Chupaka · April 16, 2008, 9:56pm

so you need they be on different RouterOS interfaces (VLANs, for example)

karo84 · April 16, 2008, 10:59pm

Thanks Chupaka,
I have already done using 2 different ROS.
Thanks Very Much;

nbson · April 17, 2008, 1:57pm

set your dst-nat rules as the posts above reccomend…
then,

try this in your squid.conf:

httpd_accel_host virtual
httpd_accel_port 80
httpd_accel_with_proxy on
httpd_accel_uses_host_header on

Or if it’s a newer version of squid, this:

http_port : transparent

hilton · June 3, 2008, 8:57am

Chupaka, I’ve setup the internal proxy in 3.10. It now allows me to use the parent proxy settings and this works like a charm. Except that now the squid box shows all hits originating from the mikrotik router and not the user’s ip address.

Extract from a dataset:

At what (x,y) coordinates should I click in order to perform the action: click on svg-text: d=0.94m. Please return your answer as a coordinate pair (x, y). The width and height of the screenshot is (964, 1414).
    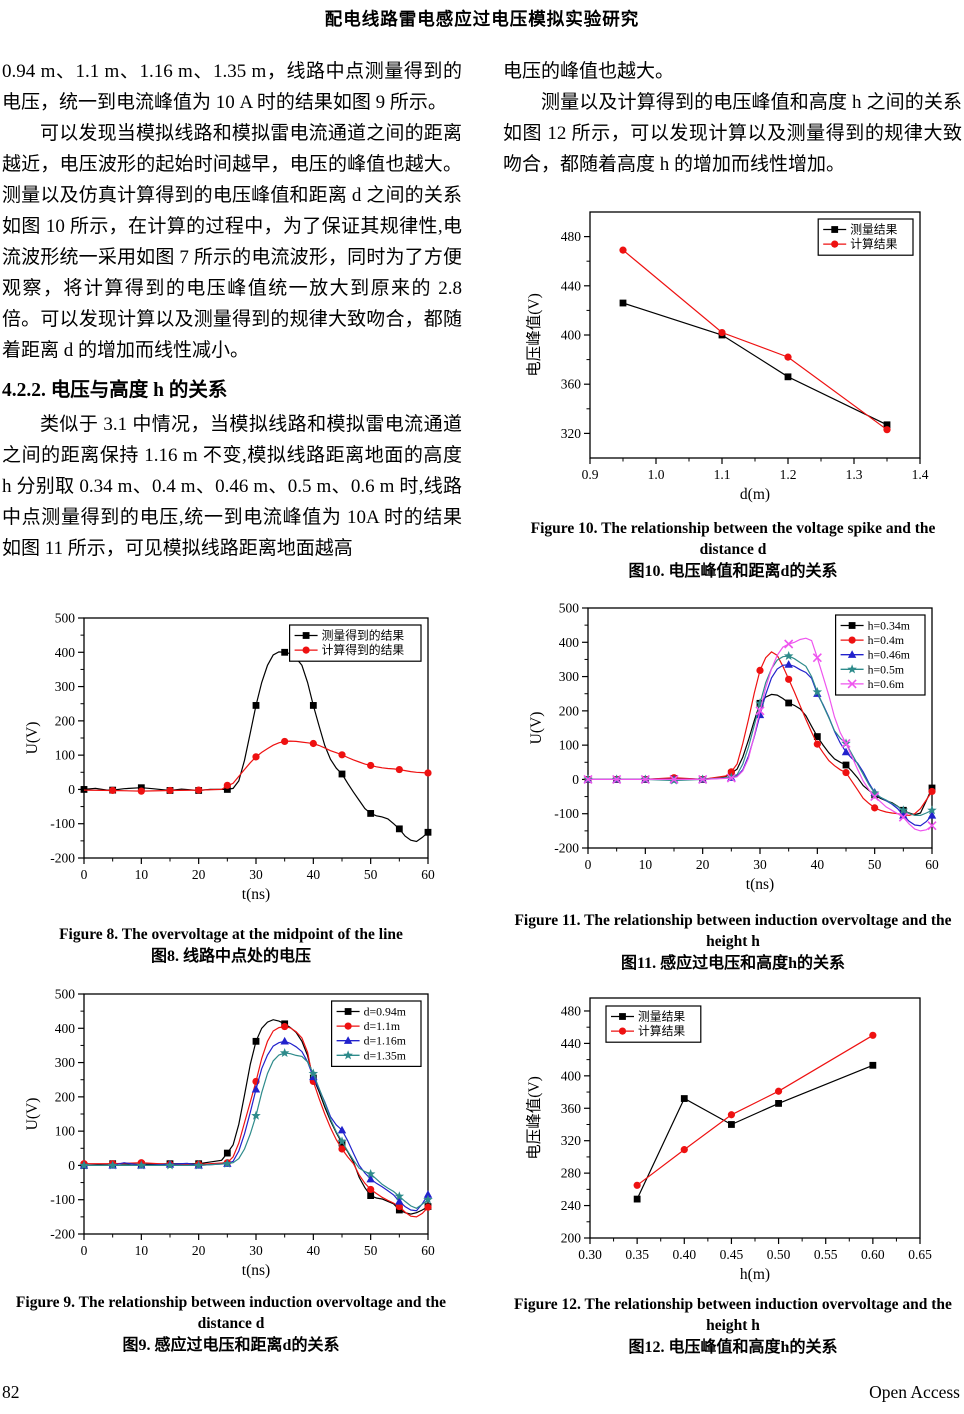
    Looking at the image, I should click on (385, 1012).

The squid is set in transparent mode and if I manually point a browser to the squid box, it shows the individual ip address in the logs but not if I use the miktotik’s web proxy.

Any ideas for me please?

My rules;
1 ;;; Accept squid proxy server
chain=dstnat action=accept src-address=192.168.50.3 in-interface=bridge dst-port=80 protocol=tcp

2 ;;; Redirect via internal proxy
chain=dstnat action=redirect to-ports=8080 in-interface=bridge dst-port=80 protocol=tcp

Chupaka · June 3, 2008, 10:35am

of course you do not need transparent mode on squid

hilton · June 3, 2008, 12:48pm

ok so what you are saying is that I need to enable authentication on the squid server?

will any requests on port 80 which are redirected to the mikrotik internal web proxy be pushed through to the squid box?

the squid box is going to ask for authentication, so surely I need to setup some rule where it handles this two way communication?